A brand as massive as Amazon referring to its staff as “Amazonians” in external communication is a huge sign of a company which has possibly grown too large, and consequently takes itself far too seriously and has a defective organisational culture.

When reading your response to allegations of large-scale staff mistreatment, people do not want to hear fake words of endearment describing them. You must accept that the horse has already bolted if the New York Times has a detailed and referenced 5,000 word report on your internal organisational problem, and from that moment on, you must accept that what you are doing is Damage Control. You cannot pretend a problem away.

You must admit some degree of fault and then make public gestures to show that you are changing things in an effort to solve the problem.You do not disprove a media report by saying “It’s a lie.”

That is the kind of losing Public Relations practised by the Nigerian Military back in 2014 when AFP would release an eyewitness report alleging “2,000 Dead In Baga,” and the Nigerian military (three days later) would respond “It’s a lie it was actually 200” with no attempt at providing proof.

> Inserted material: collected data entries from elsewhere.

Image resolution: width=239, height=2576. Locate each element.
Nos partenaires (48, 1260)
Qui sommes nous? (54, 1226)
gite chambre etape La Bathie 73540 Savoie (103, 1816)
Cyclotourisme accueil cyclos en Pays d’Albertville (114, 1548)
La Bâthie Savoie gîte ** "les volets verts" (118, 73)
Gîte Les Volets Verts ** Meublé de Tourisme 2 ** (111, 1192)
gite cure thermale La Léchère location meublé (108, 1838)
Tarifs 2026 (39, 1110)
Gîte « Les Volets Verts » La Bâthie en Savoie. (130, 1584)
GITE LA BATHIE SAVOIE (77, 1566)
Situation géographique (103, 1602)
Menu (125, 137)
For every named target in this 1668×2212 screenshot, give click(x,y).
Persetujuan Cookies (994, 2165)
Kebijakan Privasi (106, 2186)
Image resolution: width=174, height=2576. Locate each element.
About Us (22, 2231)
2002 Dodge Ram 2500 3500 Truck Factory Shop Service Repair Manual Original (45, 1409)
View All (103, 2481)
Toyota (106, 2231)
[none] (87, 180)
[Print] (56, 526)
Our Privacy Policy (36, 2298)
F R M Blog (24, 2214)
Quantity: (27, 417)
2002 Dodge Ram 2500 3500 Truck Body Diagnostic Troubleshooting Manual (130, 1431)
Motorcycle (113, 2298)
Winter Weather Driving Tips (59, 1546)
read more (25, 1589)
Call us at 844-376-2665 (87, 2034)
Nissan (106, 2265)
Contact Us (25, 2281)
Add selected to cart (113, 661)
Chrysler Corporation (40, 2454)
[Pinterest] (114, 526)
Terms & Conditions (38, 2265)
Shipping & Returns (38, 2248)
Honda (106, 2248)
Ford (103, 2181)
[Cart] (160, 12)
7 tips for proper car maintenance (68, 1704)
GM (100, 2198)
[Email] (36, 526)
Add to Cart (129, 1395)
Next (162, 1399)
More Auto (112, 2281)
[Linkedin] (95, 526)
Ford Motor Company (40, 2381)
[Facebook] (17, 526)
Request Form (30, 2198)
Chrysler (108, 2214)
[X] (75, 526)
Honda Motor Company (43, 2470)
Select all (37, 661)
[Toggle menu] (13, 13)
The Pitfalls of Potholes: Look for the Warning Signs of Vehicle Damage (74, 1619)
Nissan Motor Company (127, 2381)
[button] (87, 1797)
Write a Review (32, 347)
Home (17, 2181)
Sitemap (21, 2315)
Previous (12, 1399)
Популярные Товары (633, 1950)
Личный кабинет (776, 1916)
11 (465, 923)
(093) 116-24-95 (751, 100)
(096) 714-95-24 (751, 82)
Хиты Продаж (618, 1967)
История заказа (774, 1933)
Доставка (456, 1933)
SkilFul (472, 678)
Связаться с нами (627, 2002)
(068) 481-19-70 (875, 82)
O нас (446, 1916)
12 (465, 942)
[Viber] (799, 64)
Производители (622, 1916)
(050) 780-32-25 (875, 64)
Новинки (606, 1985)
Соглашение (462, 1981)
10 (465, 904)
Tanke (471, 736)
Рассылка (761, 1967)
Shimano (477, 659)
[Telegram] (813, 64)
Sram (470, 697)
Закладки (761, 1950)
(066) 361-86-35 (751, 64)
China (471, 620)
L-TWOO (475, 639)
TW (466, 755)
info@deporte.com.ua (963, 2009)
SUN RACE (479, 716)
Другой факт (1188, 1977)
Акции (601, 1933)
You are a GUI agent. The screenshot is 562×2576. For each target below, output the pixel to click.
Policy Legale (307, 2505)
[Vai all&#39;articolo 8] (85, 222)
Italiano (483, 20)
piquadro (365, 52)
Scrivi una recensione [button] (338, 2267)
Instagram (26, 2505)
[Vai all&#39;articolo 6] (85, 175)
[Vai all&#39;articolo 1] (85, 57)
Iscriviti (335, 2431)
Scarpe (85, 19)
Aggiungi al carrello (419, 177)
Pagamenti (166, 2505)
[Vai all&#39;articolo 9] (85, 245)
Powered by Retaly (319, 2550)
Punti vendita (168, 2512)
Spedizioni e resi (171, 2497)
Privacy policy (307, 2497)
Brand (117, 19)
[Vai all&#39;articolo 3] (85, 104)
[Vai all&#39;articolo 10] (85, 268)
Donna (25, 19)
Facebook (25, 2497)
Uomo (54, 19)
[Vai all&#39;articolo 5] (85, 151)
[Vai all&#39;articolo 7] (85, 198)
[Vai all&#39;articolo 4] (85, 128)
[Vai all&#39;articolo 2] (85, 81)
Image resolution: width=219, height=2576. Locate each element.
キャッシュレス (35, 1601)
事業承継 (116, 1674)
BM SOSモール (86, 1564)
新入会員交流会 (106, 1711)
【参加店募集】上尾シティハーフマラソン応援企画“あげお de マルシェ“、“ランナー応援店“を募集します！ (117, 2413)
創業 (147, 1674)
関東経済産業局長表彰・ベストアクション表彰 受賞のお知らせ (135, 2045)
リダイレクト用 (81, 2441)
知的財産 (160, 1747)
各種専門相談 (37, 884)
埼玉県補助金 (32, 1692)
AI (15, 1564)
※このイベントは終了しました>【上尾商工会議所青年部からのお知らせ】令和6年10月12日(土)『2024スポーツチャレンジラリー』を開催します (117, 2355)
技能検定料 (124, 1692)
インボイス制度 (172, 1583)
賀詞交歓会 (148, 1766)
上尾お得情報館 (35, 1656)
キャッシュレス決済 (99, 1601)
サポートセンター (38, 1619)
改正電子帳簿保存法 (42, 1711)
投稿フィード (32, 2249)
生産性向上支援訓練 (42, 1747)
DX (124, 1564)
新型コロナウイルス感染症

Even if AFP were not telling the truth, who were people going to believe in that situation? Once people sense that you are not being sincere with your message, their opinion will automatically turn against you. You cannot say, as the founder and CEO of a global business, that you “do not know” what is being described in the allegation about your business.

It is your job to know so pleading ignorance at best portrays you as weak and incompetent and at worst as dishonest and scheming. In the case of Jeff Bezos, the whole world knows that you cannot build the world’s most valuable retailer worth roughly $90 billion by being weak and incompetent. So what message did he deliver to his publics?That’s for you to decide.